There are four. The first axis is values — those of the family, which permeate the company and shape a shared culture. These must be nurtured, shared, and upheld with respect for each individual. Many used to speak of paternalism; today we speak of ESG. Family businesses were pioneers, deeply rooted in their regions, with strong social and economic roles. The Peugeot group supported health centers and food stores very early on — such as the RAVI, cooperatives created in the 1920s that provided essential goods at low prices in workers’ communities. The second point is transmission. This is a sovereignty issue today. Family businesses are supportive, deeply rooted in their regions, and exchange best practices with one another. Transmission requires managing emotions, which often interfere. Each generation must adapt through dialogue and respect; everyone must find their place. It is not an idyllic world — there are frustrations and disagreements — but each person bears a responsibility: ensuring the company’s continuity. Transmission carries a double responsibility: each share represents a financial right but also a duty of stewardship, for which one must be trained.

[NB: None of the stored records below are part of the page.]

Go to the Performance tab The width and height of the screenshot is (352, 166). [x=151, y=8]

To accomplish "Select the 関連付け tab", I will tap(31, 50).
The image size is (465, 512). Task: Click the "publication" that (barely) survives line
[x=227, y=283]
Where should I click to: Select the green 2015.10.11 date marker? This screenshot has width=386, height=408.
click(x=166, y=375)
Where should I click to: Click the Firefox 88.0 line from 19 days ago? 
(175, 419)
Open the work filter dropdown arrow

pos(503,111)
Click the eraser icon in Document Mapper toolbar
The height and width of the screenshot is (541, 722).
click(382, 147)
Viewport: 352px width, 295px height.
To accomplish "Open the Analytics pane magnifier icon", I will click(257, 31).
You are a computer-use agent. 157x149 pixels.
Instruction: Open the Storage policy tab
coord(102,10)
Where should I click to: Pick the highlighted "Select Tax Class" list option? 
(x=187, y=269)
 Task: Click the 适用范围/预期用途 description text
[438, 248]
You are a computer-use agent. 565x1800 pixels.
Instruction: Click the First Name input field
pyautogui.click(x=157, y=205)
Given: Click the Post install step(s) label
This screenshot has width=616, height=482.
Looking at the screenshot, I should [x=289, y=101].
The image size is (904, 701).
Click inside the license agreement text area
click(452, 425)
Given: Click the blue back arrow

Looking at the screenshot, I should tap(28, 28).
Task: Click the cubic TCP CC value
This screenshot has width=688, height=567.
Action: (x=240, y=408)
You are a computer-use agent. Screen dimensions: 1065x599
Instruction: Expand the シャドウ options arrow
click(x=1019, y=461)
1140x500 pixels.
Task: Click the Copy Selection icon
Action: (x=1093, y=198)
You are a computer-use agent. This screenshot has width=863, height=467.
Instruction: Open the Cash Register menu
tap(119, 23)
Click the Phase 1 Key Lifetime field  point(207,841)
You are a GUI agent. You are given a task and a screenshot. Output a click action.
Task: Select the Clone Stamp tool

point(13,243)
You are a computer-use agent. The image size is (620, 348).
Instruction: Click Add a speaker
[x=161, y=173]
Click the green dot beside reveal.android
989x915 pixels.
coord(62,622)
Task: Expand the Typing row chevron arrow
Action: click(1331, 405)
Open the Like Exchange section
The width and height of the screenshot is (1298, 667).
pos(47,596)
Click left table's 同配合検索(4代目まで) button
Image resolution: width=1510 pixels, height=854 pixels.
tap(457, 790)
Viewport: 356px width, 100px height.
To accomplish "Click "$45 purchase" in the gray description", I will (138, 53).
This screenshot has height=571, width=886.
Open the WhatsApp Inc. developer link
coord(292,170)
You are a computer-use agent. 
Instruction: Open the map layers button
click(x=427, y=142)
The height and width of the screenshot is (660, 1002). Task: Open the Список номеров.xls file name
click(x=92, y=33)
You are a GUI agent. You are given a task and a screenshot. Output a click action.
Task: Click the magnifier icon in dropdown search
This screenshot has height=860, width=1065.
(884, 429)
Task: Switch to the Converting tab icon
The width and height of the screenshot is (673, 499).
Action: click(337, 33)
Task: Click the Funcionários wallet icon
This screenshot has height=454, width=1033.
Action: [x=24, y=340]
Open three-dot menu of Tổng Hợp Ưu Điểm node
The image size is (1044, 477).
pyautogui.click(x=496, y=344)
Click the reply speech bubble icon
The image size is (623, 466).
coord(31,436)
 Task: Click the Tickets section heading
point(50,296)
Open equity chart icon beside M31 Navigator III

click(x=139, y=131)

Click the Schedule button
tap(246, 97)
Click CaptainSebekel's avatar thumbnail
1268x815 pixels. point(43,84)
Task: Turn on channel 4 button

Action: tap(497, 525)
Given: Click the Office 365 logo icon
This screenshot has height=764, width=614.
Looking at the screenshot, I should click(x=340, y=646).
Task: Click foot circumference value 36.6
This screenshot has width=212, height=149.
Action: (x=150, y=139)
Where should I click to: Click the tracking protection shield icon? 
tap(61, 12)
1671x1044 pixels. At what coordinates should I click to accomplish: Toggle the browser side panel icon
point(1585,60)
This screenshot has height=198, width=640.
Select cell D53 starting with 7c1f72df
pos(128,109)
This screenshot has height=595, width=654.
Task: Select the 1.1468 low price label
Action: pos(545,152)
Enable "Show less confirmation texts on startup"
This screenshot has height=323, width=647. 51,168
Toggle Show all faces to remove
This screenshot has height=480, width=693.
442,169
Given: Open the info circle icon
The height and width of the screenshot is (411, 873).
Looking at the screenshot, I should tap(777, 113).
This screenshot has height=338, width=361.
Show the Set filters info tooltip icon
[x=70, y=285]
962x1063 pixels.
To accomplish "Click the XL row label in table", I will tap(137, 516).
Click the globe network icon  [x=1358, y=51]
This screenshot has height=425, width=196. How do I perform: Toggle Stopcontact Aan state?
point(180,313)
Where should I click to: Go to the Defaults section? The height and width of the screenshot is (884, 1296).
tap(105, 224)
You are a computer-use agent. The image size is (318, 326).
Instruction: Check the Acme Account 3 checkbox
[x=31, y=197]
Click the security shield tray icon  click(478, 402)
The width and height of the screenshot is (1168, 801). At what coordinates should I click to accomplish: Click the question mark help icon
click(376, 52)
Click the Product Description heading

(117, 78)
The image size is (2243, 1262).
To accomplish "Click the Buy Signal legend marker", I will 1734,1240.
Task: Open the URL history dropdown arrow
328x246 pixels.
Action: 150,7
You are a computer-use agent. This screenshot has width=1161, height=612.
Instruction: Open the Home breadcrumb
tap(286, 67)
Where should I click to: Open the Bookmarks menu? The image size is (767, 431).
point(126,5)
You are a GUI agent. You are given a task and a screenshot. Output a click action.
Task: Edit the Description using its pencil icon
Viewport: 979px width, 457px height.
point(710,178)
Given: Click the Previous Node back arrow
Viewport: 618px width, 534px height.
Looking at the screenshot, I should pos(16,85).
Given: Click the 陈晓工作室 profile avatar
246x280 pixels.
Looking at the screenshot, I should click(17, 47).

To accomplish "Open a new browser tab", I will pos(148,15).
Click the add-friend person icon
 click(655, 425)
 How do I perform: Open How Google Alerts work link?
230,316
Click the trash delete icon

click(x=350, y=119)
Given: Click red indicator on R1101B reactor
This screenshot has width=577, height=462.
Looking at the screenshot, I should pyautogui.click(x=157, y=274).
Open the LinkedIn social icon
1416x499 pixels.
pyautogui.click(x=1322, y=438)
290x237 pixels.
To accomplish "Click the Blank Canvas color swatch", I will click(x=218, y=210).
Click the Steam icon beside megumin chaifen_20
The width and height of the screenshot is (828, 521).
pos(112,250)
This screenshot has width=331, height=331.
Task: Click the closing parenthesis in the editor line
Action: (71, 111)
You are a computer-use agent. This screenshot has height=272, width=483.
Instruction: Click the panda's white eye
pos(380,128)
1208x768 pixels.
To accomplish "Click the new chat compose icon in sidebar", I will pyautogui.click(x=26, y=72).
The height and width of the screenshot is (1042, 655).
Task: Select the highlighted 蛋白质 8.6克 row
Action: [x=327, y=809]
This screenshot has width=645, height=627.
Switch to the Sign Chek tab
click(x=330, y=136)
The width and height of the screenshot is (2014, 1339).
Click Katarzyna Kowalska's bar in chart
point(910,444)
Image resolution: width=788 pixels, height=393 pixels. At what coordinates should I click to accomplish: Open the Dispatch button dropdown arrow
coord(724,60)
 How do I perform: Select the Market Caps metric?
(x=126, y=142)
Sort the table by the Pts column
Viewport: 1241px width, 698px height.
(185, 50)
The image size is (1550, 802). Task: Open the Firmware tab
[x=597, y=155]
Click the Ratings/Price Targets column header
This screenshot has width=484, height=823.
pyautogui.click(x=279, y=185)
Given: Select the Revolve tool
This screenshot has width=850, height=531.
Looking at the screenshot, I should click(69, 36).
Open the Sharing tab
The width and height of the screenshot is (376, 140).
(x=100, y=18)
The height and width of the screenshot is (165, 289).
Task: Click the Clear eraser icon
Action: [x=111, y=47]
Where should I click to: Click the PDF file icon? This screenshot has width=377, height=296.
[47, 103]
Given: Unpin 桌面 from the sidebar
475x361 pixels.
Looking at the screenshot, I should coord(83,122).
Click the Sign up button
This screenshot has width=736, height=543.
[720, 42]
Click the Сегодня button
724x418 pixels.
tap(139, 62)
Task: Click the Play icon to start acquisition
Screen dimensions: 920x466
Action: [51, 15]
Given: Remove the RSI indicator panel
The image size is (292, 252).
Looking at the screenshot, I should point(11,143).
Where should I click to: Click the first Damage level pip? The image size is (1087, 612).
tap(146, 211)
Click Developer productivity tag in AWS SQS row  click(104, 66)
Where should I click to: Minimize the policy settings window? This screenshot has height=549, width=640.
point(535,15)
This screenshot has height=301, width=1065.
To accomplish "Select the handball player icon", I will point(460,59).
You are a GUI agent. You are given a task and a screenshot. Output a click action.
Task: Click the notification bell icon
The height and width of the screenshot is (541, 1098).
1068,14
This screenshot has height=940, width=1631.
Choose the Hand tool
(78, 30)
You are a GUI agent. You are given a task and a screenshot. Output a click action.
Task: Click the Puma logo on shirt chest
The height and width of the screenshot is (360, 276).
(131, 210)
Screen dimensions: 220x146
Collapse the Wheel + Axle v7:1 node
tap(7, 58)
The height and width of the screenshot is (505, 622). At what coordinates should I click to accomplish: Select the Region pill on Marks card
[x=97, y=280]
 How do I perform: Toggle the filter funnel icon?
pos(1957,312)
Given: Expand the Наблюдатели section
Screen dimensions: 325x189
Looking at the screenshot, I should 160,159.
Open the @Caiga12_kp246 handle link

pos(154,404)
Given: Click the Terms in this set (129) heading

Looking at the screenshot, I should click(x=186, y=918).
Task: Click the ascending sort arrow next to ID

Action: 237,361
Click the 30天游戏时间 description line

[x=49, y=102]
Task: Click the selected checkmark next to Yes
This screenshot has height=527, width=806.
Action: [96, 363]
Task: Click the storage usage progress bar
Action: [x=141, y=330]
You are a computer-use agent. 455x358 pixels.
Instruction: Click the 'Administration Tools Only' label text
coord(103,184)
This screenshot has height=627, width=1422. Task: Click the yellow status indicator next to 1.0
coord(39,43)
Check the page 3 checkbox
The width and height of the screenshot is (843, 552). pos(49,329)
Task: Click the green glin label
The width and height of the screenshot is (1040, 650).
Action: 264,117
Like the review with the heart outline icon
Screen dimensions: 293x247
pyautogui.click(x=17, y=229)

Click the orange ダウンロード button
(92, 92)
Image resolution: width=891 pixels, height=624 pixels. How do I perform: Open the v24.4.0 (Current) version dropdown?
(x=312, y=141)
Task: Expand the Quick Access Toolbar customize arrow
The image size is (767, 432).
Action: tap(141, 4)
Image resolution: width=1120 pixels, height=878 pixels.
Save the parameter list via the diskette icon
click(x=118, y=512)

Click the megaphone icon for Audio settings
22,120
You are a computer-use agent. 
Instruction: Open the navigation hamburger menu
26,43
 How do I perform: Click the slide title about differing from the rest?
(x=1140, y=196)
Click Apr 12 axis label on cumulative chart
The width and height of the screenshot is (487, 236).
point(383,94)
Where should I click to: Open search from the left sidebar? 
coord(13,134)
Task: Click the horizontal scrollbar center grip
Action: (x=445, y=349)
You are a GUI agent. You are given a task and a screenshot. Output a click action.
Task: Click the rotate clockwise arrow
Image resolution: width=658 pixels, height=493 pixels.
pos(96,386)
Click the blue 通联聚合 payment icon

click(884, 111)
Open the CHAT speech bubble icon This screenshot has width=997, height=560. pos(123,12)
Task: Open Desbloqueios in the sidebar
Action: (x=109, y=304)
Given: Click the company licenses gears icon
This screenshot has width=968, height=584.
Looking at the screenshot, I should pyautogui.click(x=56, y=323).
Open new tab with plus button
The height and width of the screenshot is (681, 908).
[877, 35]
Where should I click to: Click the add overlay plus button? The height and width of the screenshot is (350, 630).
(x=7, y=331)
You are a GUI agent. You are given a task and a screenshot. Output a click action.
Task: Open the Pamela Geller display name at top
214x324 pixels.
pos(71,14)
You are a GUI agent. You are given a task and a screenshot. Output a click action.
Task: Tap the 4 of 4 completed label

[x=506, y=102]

Transmission ensures the company’s long-term survival…
Indeed. And this is the third cardinal point: long-term vision. Family businesses are designed for longevity, with investment decisions made over long horizons, unlike financial capitalism. They must know how to rebound, reinvent themselves constantly, diversify their activities. The family structure makes it possible to adjust dividend distribution in order to transmit, reinvest, and thus protect our industrial flagships.

Provided you have the right leader…
Exactly — and that is the fourth point: choosing the leader. The family must assess whether there is a capable talent to take over leadership. It is important to allow younger members to prove themselves outside the company before returning, and sometimes to accept choosing an external leader, provided they share the family’s values. This compass — values, transmission, long-term vision, and leadership choice — shapes the actions and identity of every family business, in continuity with its history.
Have you found your own center within this compass?
I have been fortunate to receive a great deal; therefore, I must give back even more. I am deeply committed to supporting family businesses, especially since they form, in my view, the backbone of the French economy. I am delighted that HEC supports them through its brand-new Family Business Center.